過去の類似ケースとしては、2012年9月に発売された赤城乳業のアイス「ガリガリ君リッチ コーンポタージュ」がその珍しい味のためTwitterなどで話題が拡散し、発売わずか3日後に販売休止、半年後に再販売を開始した。04年に京都ブランドを掲げサントリーから発売されたペットボトル飲料「伊右衛門」も発売直後に売り場から姿を消し当時話題となったこともある。
購入不可となれば、より一層その商品が欲しくなるのが人間の心理であり、休止前に特別意識をしていない消費者でも再販後に目に止まれば「手に入りにくい人気商品」という先入観から手に取るケースも想定され、企業側も再販売のタイミングは重要視しているだろう。
本件についてハーゲンダッツジャパンの広報課に問い合わせると、次の回答が寄せられた。
「該当商品につきましては、現在各所調整中につきご質問にお答えすることができません。弊社のホームページに記載しております内容をご理解いただけると幸いです」
同社ホームページ上では主に「予想を大きく上回る売れ行き」「継続提供の困難性」「再販に向けての生産体制整備」という主旨のアナウンスを確認できる。しかし、現状を招いた具体的な理由は「予想以上に売れたこと」としか記載がなく、たとえば初回生産数や、生産ライン数についての詳細は不明。よって一部の消費者から冒頭の臆測が生まれてしまったのだろう。
●企業を悩ます初期在庫数問題
今回の一時販売休止について「炎上商法ではないと考えます」と語る、企業のマーケティングや生産体制に詳しいコンサルティング企業関係者は、初期在庫数を決める難しさについて次のように解説する。

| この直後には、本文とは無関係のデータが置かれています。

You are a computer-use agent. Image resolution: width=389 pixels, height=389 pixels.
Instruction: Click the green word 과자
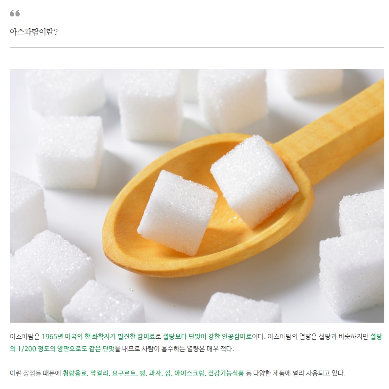pos(155,373)
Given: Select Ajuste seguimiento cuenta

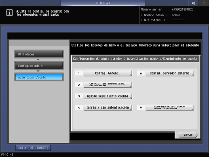Looking at the screenshot, I should [108, 96].
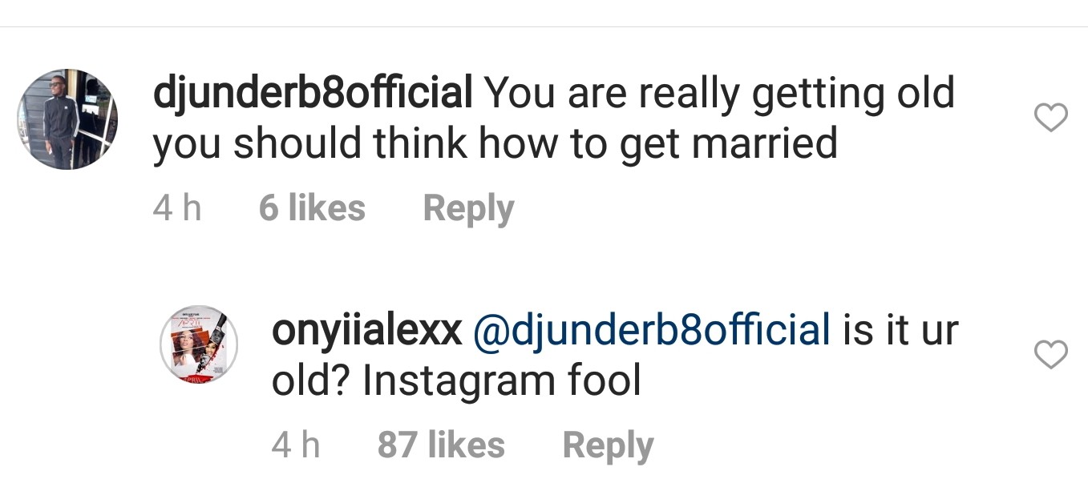The width and height of the screenshot is (1088, 491).
Task: Click the 4 h timestamp on the first comment
Action: [x=176, y=207]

「商品を開発し、管理運営を行うブランドマネージャー(ブラマネ)が売れ行きを予測できないことは、実はよくあること。特にマニアックな層をターゲットにした商品は初期在庫数を見誤るケースが少なくありません。ブラマネが自信を持って商品を生み出しても、営業部や販売部から『ヒット性なし』と強く出られると、社内の空気も一変し、不良在庫を抱える恐怖心から生産数を抑える場合もあります」
つまり、いざ蓋を開けると大ヒットしたが生産が追いつかないというケースは、しばしば起こり得る事態だという。

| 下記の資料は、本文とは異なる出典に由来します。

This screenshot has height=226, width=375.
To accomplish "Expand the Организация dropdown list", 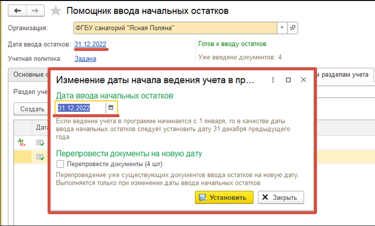I will [x=282, y=27].
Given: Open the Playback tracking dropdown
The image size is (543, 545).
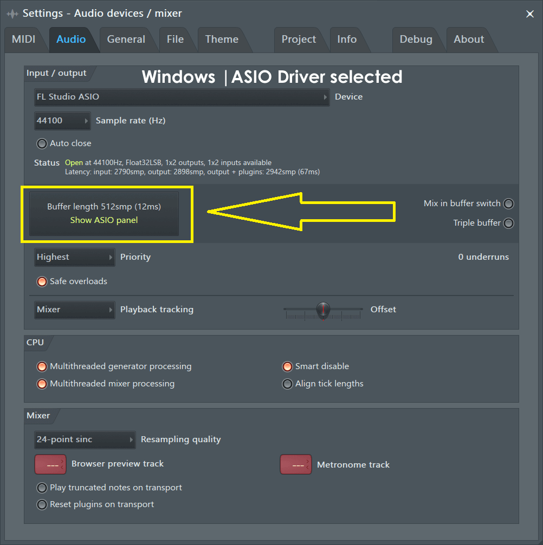Looking at the screenshot, I should tap(74, 310).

「販売好調のため一時生産休止になったからといって、すぐに大量生産に踏み切るかといえばそれも難しい。再販後の消費者リピート率を企業が考慮するからです。アイスクリームの場合、王道のバニラなどは売れ続けますが、奇をてらった味は『トライアル』として消費者も一度は購入するものの、二度は買わない事例があるからです。よって消費者から強い増産を求められても、企業側は継続性を考え慎重になるでしょう」(同)
商品開発は大手企業ならば数千万円単位の費用をかけ、全国リサーチや事前データを収集するが、それでも予想は困難だという。
「調査とデータでヒット商品がわかれば企業としてこんな楽なことないはず。事前の消費者リサーチでも、消費者は本音を答えるものの、やはりその時々の気分によって意見は変わり、ターゲット層にブレが生じてくるのです。未来予測は誰にもつけがたく、これは大手企業でも外資系でも中小企業であろうと条件は同じです」(同)
今回のハーゲンダッツの件では、一度は食べてみたいと考える多くの消費者にトライアル意識が働いたのは間違いなさそうだ。いずれにしても、同商品の再販が待ち望まれる。